The Next Marketing Transformation Is …

Get ready for the next evolution in marketing, one that will be as “fundamentally transformative” as mobile channels were to marketing in the past decade, according to Forrester VP and principal analyst James McQuivey.

The Next Marketing Transformation Is ...

Get ready for the next evolution in marketing, one that will be as “fundamentally transformative” as mobile channels were to marketing in the past decade, according to Forrester VP and principal analyst James McQuivey.

“It’s about the way the entire [technology] stack is enhancing something that we are born capable of. … That thing is conversation,” McQuivey (photo, above) told attendees at last week’s Forrester 2018 Consumer Marketing Forum, in New York City.

Thanks to the growth of voice systems such as Amazon’s Echo and Google Home and other connected devices, conversational commerce will be the next evolutionary stage for marketers by 2025, he said. “Everything [brands] do for conversation today is the equivalent to that app for iPhone [brands] did in 2009,” McQuivey said.

Powered By Personalization

The backbone of conversational commerce is personalization, but few marketers have mastered that skill—yet, according to conference speakers in one session after another.

During her session about privacy, Joanna O’Connell, VP and principal analyst at Forrester, said marketers also need to rethink notions of customer segmentation. “Drop everything you’re doing and start thinking about identity,” she said.

Brands need to bring back a persona mindset but in a more sophisticated way, informed by much-improved abilities to gather data on individual consumers, O’Connell pointed out.

Several case studies during the conference highlighted how segmentation by behavior and attitudes, rather than demographics, is now possible and desirable for effective engagement.

For example, NBC Sports CMO Jennifer Storms noted how the TV network was able to deal with a “critical challenge” to engage consumers with two major events four days apart—the Super Bowl and Winter Olympics—thanks to a consumer segmentation study carried out after the 2016 Rio games. The study broke the sports audience down into six segments based on needs, values, and behaviors and then used Nielsen viewing data to match segments with NBC Universal’s different platforms to engage with each segment most effectively, despite the fragmentation of TV audiences.

Data-Driven Marketing

Many of the conference speakers agreed that the No. 1 investment priority in the next five years for many businesses is an improved understanding of customers, and experts stressed the importance of finding the most relevant consumer insights in all of the data that’s being created today.

That’s where technology comes in handy for data analysis—“connecting the dots,” as Josh Herman, global director, GSMI IT, integrated marketing and analytics at Kimberly-Clark, put it during a talk about omnichannel advertising. “The plumbing has been around a while,” he said.

For example, The Truth Initiative, the anti-smoking organization targeting Generation Z, has used data analytics to help it tailor and deliver the right messages to a young audience it wants to mobilize via social media.

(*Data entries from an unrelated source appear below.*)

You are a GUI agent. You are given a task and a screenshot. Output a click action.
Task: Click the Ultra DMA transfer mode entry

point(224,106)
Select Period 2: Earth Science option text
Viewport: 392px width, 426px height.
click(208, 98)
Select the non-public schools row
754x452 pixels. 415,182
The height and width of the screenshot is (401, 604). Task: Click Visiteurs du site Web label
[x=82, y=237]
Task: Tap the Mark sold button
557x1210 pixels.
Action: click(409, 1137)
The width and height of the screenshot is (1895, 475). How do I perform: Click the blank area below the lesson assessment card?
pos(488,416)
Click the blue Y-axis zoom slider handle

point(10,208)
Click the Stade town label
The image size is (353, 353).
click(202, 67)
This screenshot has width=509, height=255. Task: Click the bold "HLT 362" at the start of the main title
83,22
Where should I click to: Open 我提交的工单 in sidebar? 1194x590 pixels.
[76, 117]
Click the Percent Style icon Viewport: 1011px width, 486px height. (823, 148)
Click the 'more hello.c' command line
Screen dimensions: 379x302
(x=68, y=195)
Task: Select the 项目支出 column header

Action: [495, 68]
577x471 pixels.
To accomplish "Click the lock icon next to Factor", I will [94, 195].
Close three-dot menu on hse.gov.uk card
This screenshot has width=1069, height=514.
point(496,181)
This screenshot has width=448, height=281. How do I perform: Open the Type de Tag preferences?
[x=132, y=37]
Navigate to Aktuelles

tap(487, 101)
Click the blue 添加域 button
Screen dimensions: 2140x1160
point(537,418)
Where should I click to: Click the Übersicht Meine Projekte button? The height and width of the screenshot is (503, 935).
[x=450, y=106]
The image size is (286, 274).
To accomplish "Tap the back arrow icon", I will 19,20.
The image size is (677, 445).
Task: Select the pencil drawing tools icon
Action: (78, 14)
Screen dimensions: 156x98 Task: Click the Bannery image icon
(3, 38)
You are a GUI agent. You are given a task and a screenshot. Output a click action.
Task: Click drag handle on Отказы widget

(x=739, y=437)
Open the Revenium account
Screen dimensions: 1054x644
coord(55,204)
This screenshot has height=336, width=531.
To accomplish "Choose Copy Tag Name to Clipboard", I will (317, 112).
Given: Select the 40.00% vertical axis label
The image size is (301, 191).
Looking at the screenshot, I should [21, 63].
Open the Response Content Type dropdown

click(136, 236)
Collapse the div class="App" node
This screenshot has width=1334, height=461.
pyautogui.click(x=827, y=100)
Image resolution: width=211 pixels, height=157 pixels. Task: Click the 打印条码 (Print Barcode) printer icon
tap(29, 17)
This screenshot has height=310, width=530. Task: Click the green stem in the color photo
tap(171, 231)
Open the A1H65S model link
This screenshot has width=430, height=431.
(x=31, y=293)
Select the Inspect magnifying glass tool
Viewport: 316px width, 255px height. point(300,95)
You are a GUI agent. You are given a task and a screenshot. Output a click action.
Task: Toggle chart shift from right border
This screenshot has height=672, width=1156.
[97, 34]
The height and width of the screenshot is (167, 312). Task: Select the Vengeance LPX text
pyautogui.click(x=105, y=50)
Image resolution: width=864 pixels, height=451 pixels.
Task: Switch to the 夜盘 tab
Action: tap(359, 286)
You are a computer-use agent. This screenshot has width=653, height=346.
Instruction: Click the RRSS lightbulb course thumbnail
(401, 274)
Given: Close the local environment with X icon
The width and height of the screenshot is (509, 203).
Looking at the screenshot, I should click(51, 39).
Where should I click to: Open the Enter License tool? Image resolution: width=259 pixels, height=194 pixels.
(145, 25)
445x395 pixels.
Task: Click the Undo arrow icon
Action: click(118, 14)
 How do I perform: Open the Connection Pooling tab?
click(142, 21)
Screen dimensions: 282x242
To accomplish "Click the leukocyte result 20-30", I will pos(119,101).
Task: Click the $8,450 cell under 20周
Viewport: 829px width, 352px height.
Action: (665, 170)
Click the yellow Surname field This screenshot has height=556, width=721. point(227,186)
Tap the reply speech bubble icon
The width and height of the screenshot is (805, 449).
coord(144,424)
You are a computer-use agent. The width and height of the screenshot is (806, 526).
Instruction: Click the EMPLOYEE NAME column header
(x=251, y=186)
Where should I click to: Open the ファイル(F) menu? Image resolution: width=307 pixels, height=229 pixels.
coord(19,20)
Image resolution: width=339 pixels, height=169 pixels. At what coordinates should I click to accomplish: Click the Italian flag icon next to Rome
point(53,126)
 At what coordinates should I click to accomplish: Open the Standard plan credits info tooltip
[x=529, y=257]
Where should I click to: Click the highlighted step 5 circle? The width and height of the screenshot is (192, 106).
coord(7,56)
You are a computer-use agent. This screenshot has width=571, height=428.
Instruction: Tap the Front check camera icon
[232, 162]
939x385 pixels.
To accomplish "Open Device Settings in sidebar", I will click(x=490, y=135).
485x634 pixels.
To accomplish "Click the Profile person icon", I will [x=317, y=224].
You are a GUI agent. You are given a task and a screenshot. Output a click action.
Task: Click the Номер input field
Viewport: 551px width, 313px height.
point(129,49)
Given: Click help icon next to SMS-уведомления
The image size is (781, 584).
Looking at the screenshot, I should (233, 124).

When it wanted to recruit advocates, it reached them with online videos and tested which of a variety of messages connected with influencers, noted Dionisios Favatas, managing director, digital marketing.

Data For All

It’s no secret that today’s most advanced organizations use integrated intelligent technology to automate processes, bring analytics and marketing technology together, and give access to consumer insights to the entire organization, not just the marketing department.

“If the role of the brand only lives in marketing, you don’t have a brand,” said Michael Stefanski, VP, global brand and marketing at MetLife, during a panel about digital transformation and brand differentiation.

The brand, Stefanski added, is the experience delivered every day, and that requires collaboration. “That’s the hard thing, but it unlocks the power,” he said. “You have to create teams, and it doesn’t always happen in the first go-around. There’s always turf wars.”

A customer-centric culture that breaks down silos requires buy-in from the top. “My job is never done neutralizing this,” said Doug Jensen, VP, CRM and corporate marketing analytics at Estée Lauder.

Panelists also discussed the importance of building trust with consumers in order to gain access to their data. Afterall, consumers are becoming more aware of brand values and factoring them into buying decisions, according to Anjali Lai, a senior analyst at Forrester. This is a significant shift and one that can be traced in the data, which shows 52% of consumers take brand values into account to make a purchase.

This poses an entirely new challenge to engaging with consumers, who are “hyper-sensitive about brand values and expect brands to take a stand … really commit to something and expose that commitment though everything they do,” Lai said.

Consumers have multiple truths and conflicting demands, so satisfying them isn’t easy, Lai acknowledged. Using the brand voice to reinforce those attitudes can make consumers ready to engage and follow the brand, Lai said.